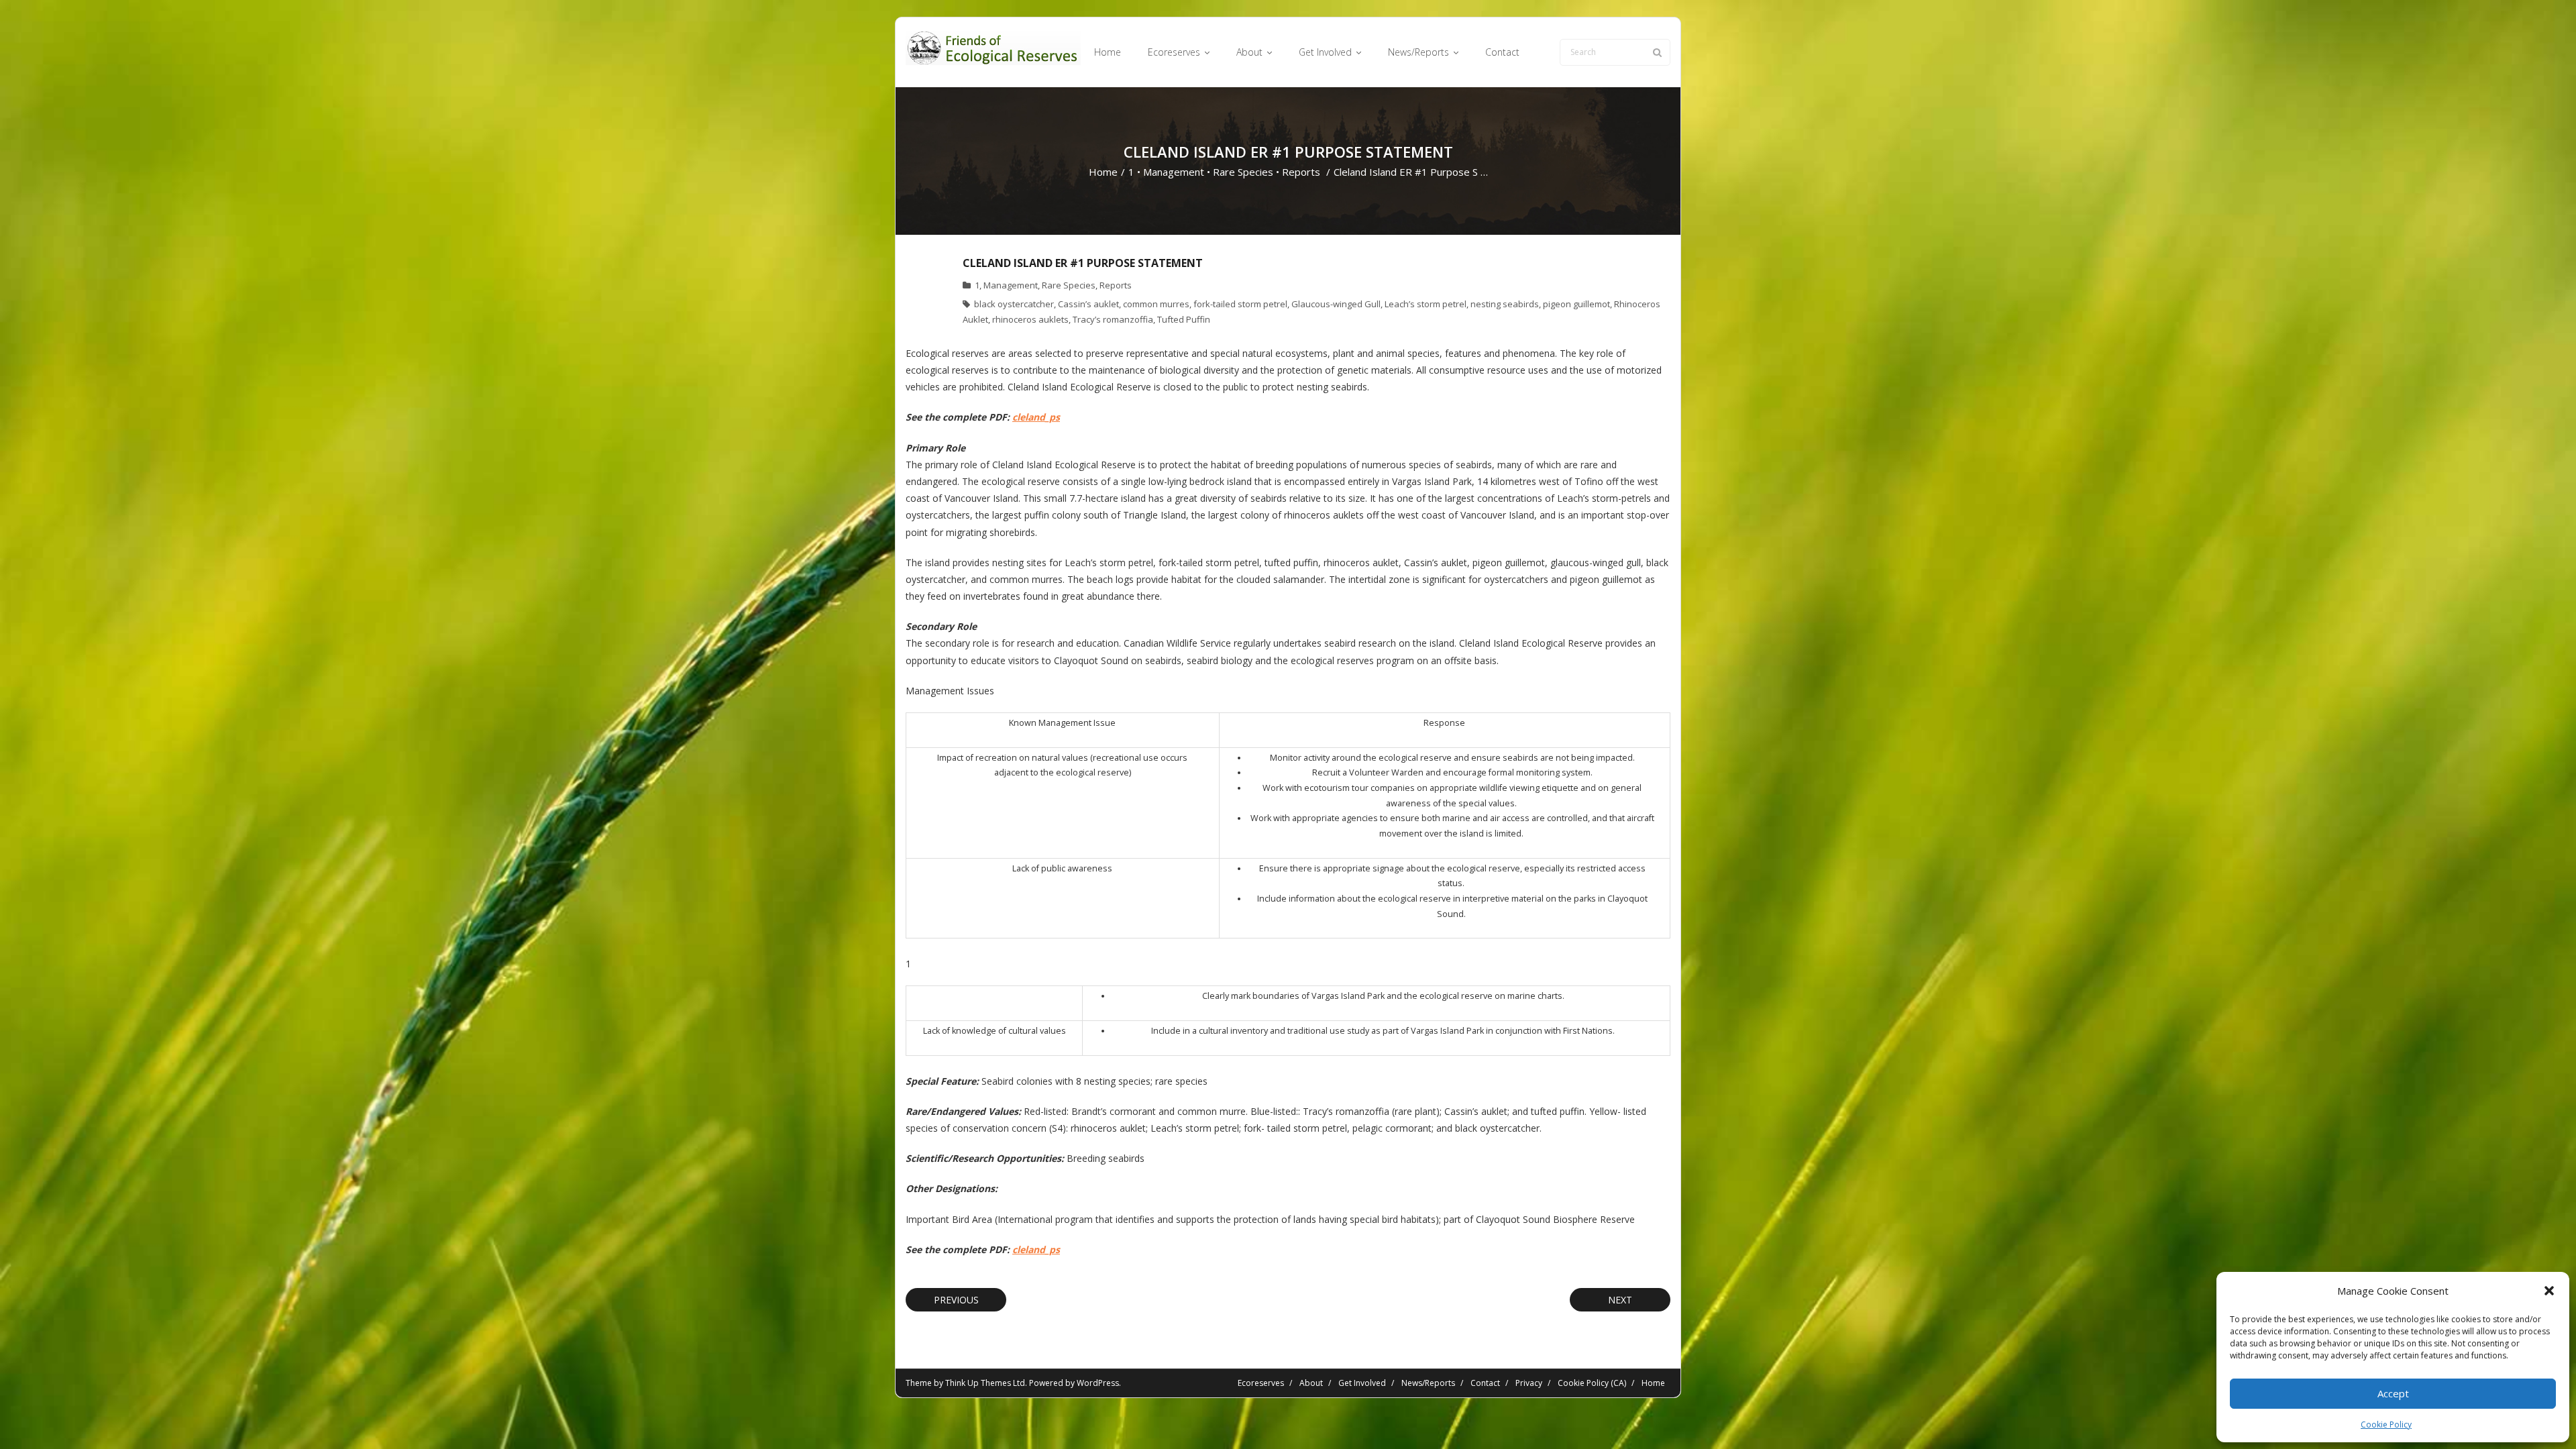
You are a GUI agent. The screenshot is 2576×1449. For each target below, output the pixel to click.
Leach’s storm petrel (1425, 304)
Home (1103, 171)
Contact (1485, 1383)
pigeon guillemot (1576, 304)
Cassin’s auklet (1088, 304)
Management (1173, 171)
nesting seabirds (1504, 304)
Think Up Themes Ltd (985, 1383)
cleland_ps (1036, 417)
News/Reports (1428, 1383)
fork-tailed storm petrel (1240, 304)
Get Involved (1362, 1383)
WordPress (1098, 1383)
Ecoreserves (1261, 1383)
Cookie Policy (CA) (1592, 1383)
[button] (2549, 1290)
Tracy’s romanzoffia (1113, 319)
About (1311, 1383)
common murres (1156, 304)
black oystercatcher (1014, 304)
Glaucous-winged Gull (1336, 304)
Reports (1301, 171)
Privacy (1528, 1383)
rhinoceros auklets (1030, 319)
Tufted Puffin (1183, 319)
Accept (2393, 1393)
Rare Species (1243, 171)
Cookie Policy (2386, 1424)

Prompt: Without the pictures, reproduce every entry exactly as written.

Exercise response:
You are a GUI agent. The screenshot is 2576×1449. For each target below, output the pixel to click.
Leach’s storm petrel (1425, 304)
Home (1103, 171)
Contact (1485, 1383)
pigeon guillemot (1576, 304)
Cassin’s auklet (1088, 304)
Management (1173, 171)
nesting seabirds (1504, 304)
Think Up Themes Ltd (985, 1383)
cleland_ps (1036, 417)
News/Reports (1428, 1383)
fork-tailed storm petrel (1240, 304)
Get Involved (1362, 1383)
WordPress (1098, 1383)
Ecoreserves (1261, 1383)
Cookie Policy (CA) (1592, 1383)
[button] (2549, 1290)
Tracy’s romanzoffia (1113, 319)
About (1311, 1383)
common murres (1156, 304)
black oystercatcher (1014, 304)
Glaucous-winged Gull (1336, 304)
Reports (1301, 171)
Privacy (1528, 1383)
rhinoceros auklets (1030, 319)
Tufted Puffin (1183, 319)
Accept (2393, 1393)
Rare Species (1243, 171)
Cookie Policy (2386, 1424)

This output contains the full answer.